Element79 Gold : Is resource mining prepared for change?

Buyer Beware! Mergers and Acquisitions (M&A) are expected to increase in the mining sector over the coming months. This will lead numerous companies to face a new paradigm within the industry. Even when those assets are in traditionally safe jurisdictions, a tectonic shift in how mines must now operate is already increasing the risks for companies that are not prepared to take on the new challenges.

“There are a lot of things that were not really an issue five years ago, but today they can make or break your project”, says Antonio Maragakis, COO of Element79 Gold Corp., a junior mining company with a growing list of global assets.

Maragakis has a long history in the mining and energy fields. His resume includes management and director-level positions overseeing multi-billion-dollar project portfolios internationally within organisations such as Barrick Gold Corporation, Freeport-McMoRan Inc., and Koch Industries.

“Everybody has a mining site that may be the next big thing”, adds Maragakis. “However, I think there’s a lot more in play now than just having a good property from a technical perspective. There’s ESG, new technology, the lack of talent, logistics. Today, there’s a long list of non-technical aspects that are just as important as geology and metallurgy.”


At the forefront of those changes is how miners operate in terms of their relationship with the environment, societies, and governance. While there is a long list of environmental disasters that the industry has experienced over the last few decades, and strives to improve upon, another aspect of ESG is becoming a growing concern.

“I can’t emphasise society enough. Seven or eight years ago it was important, but today it is absolutely critical”, explains Maragakis.

Case in point, in 2013, Canadian-based Eldorado Gold Corp. took on a project in Greece. It was intended to be a test case on the country’s ability to attract foreign investment, which was badly needed in order to boost the Greek economy.

“They had all the permits, all the funding, everything was good to go”, explains Maragakis. “It was supposed to be a two-year construction, and it’s still half-built today.”

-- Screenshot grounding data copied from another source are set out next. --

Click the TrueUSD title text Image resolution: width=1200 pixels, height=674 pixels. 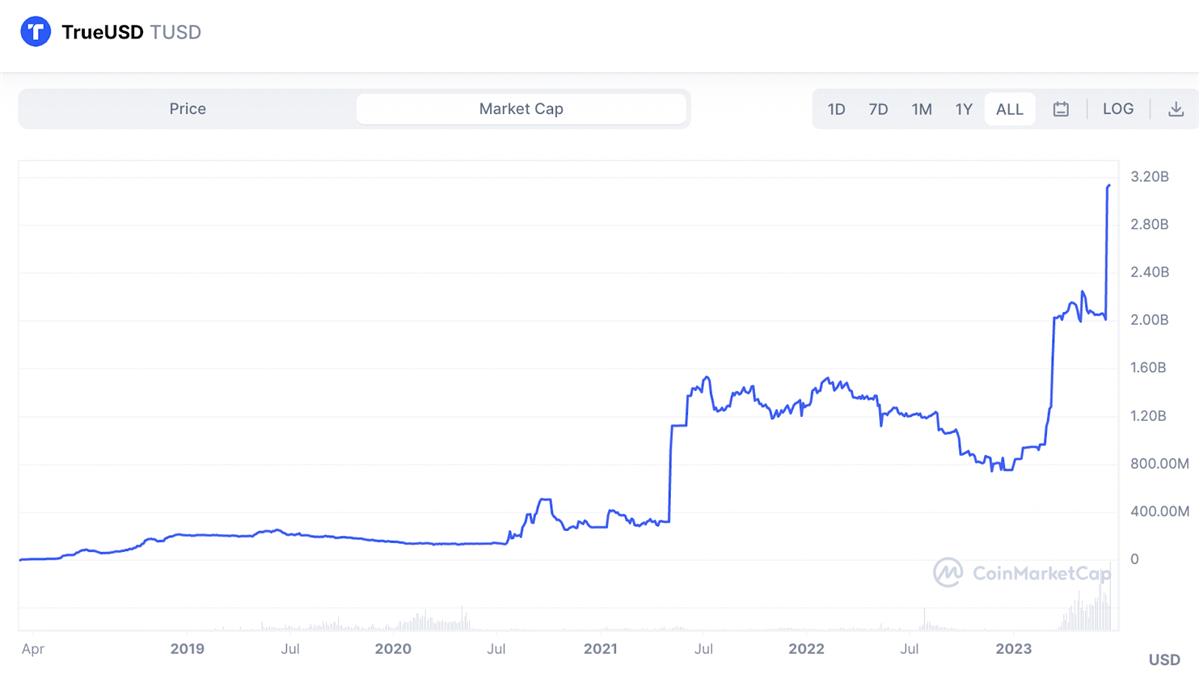tap(102, 32)
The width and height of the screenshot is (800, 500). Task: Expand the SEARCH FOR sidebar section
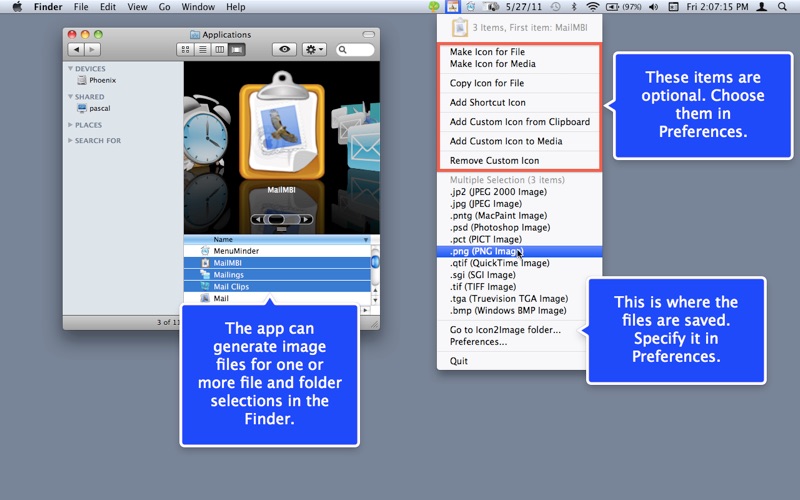(70, 140)
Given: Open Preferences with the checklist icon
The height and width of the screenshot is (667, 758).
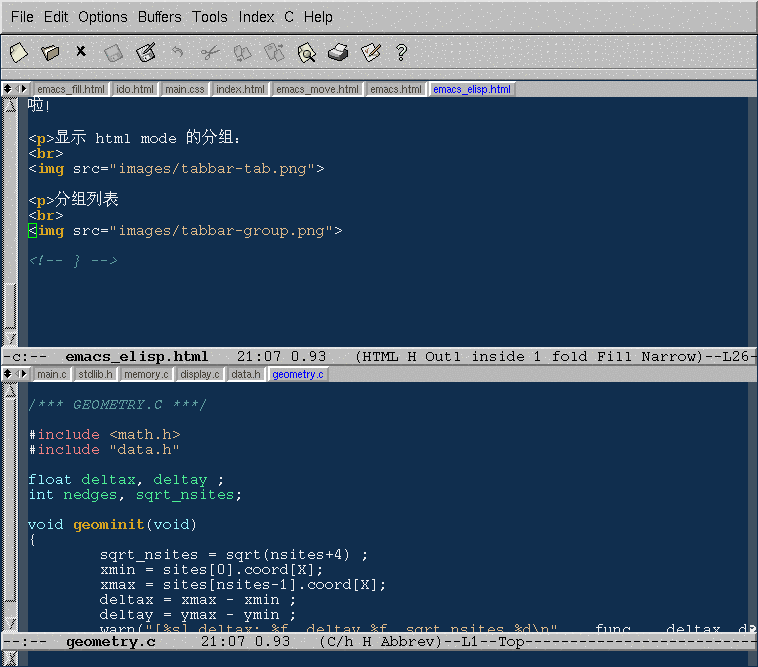Looking at the screenshot, I should pos(371,51).
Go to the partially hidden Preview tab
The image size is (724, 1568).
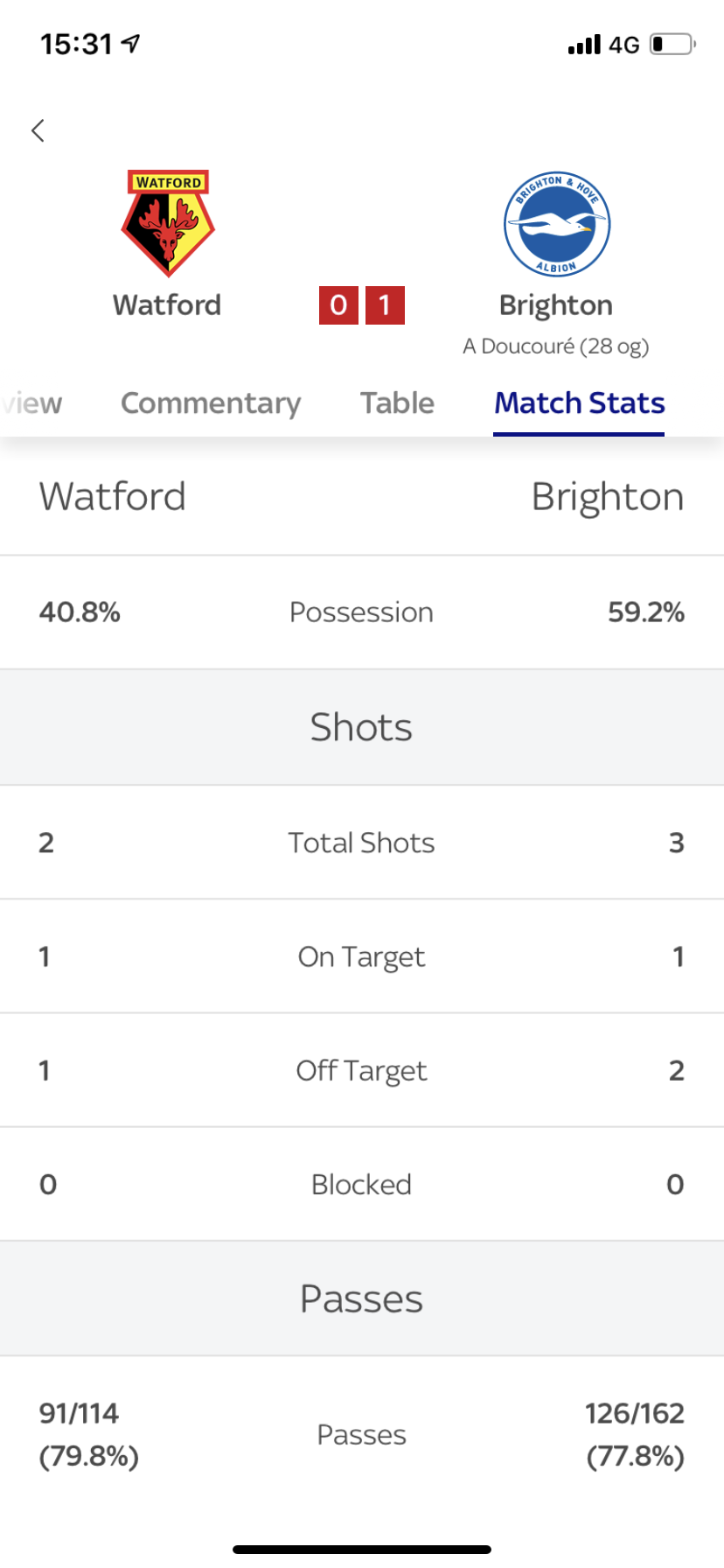31,403
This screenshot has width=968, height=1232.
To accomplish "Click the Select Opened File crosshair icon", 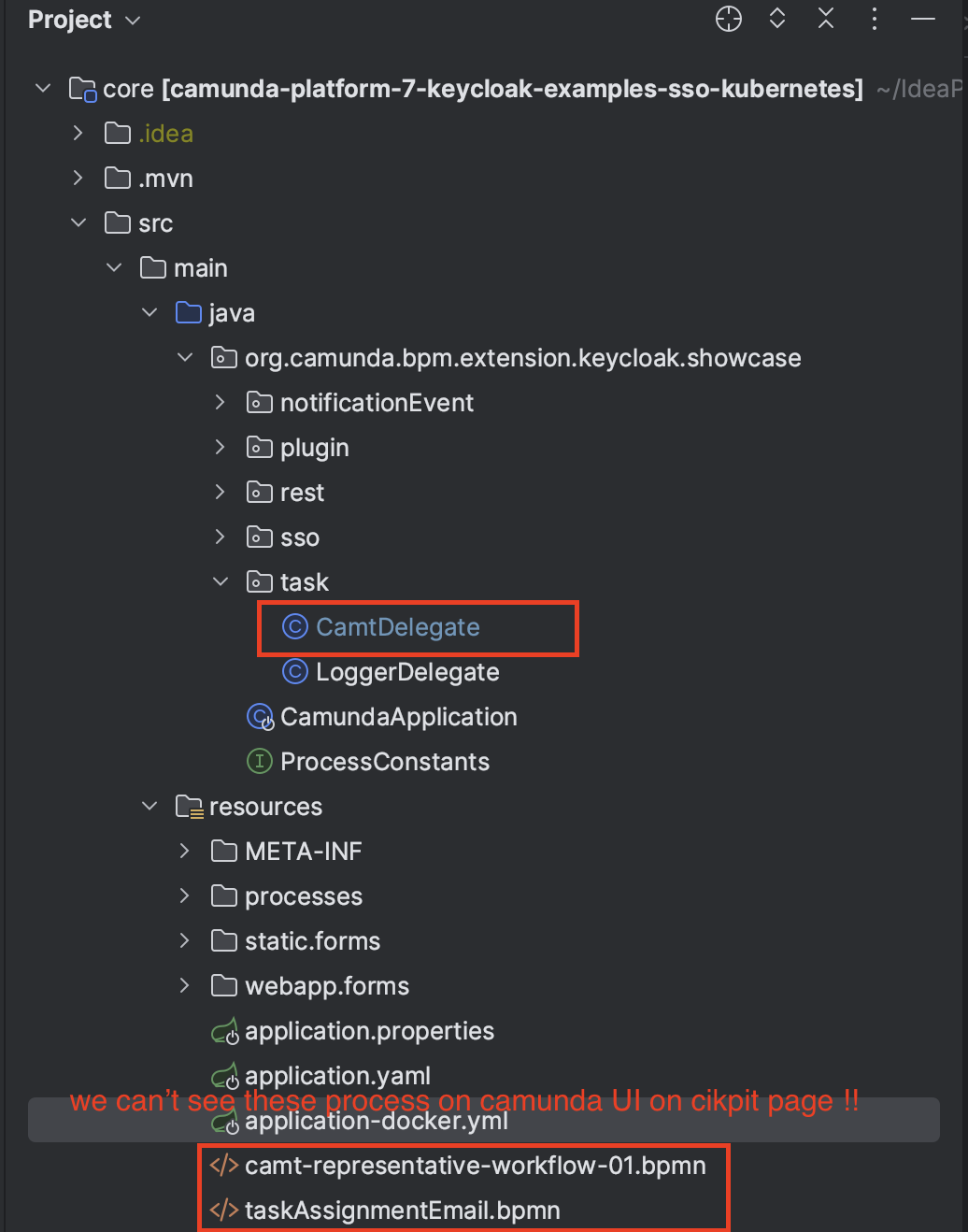I will (729, 19).
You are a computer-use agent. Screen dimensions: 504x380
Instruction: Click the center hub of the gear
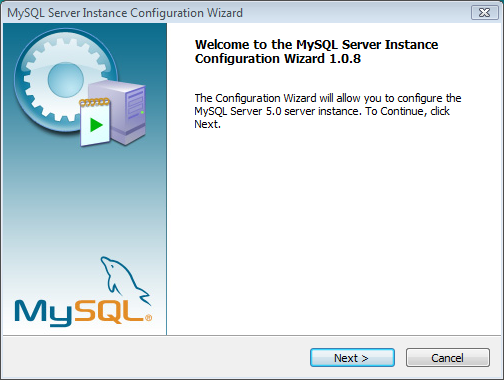coord(65,80)
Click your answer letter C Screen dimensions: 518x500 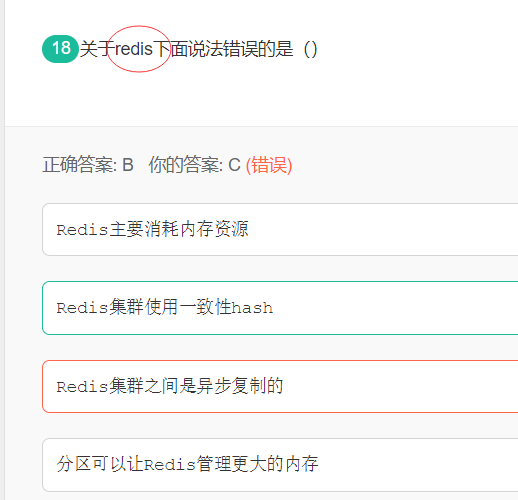(x=234, y=165)
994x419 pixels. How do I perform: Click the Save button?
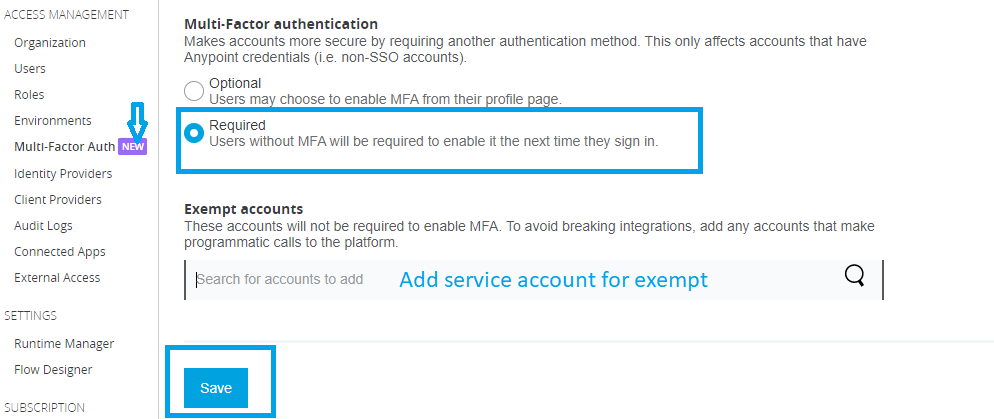216,388
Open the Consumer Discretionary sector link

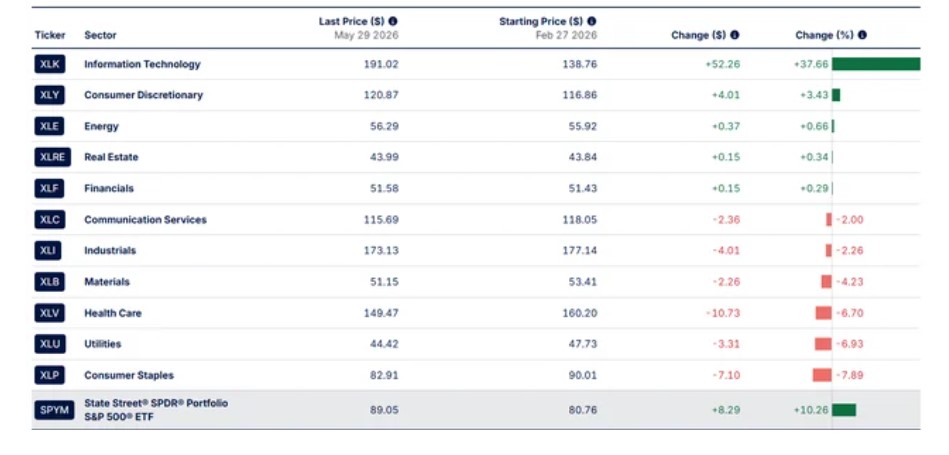pos(143,95)
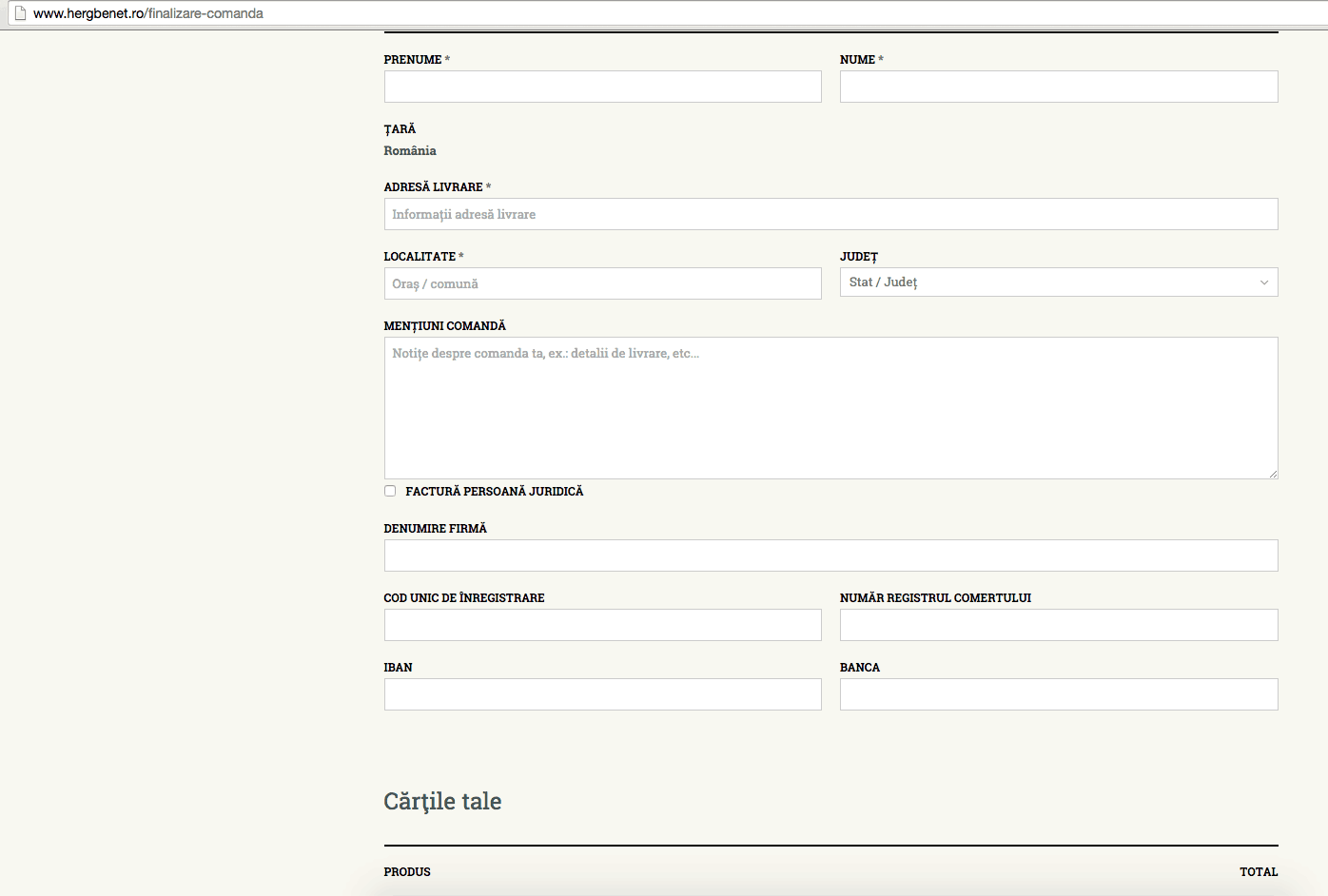The height and width of the screenshot is (896, 1328).
Task: Focus the IBAN input field
Action: (602, 694)
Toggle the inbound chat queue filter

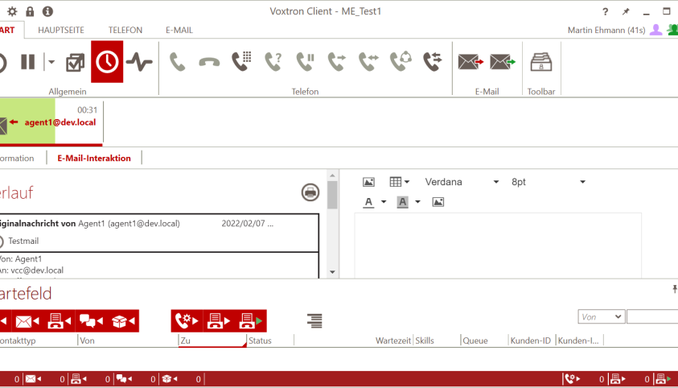91,321
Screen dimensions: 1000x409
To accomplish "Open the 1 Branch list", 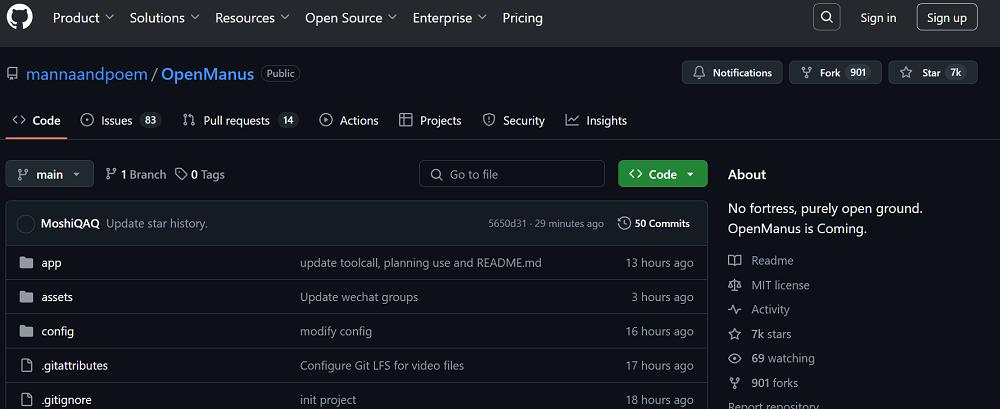I will [x=136, y=174].
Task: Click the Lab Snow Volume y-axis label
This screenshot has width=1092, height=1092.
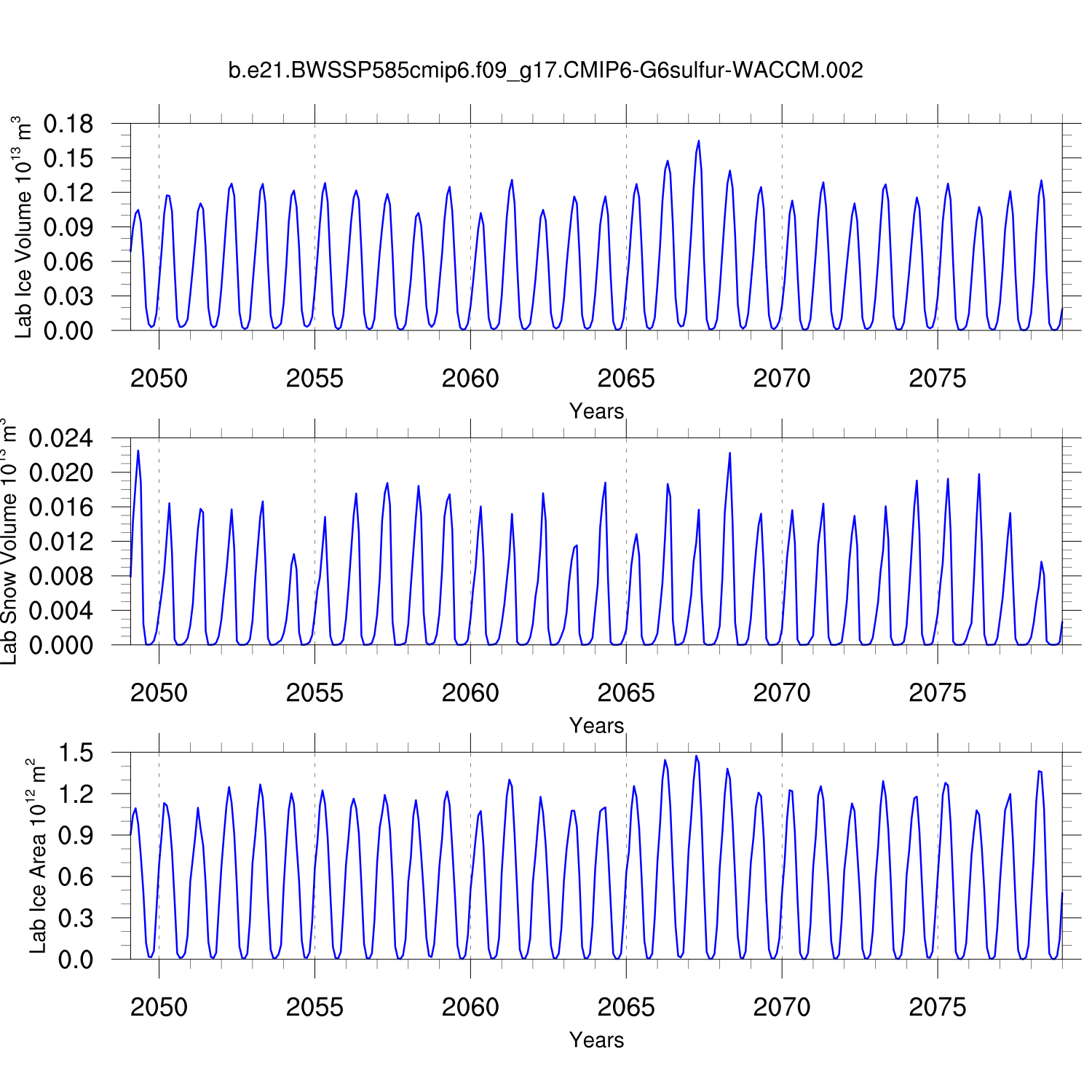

A failure of the permitted project to meet the expectations of the government, society, and the company resulted in the project being put into care and maintenance.

“The good news is the company seems to have addressed the outstanding issues and has a path to restart the project again.”

Another recent example of where the needs of the local community were not properly addressed was in Peru at MMG Ltd’s Las Bambas copper mine location. That project, which had already been producing, was completely stopped at the end of 2021.

According to reports, local residents rebuffed the project and argued that the mineral wealth of the mine was simply bypassing them. In turn, they protested in an attempt to secure more jobs and money for the area. To this point, mining companies would be wise to heed the warning of the growing list of societal shutdowns and begin taking a more joint venture approach with the local communities and governments.

“The litmus test should be that the local society is proud to be working with the mine and is the biggest partner and proponent, rather than its disgruntled neighbour,” says Maragakis. “This means establishing concrete plans that meet both their immediate and future needs.”

Furthermore, ESG is not just about avoiding environmental disasters or working more closely with the local communities – both are paramount. Maragakis, who has a Ph.D. in Sustainability, also believes that precious mining could help matters by pushing forward to reduce the industry’s environmental footprint.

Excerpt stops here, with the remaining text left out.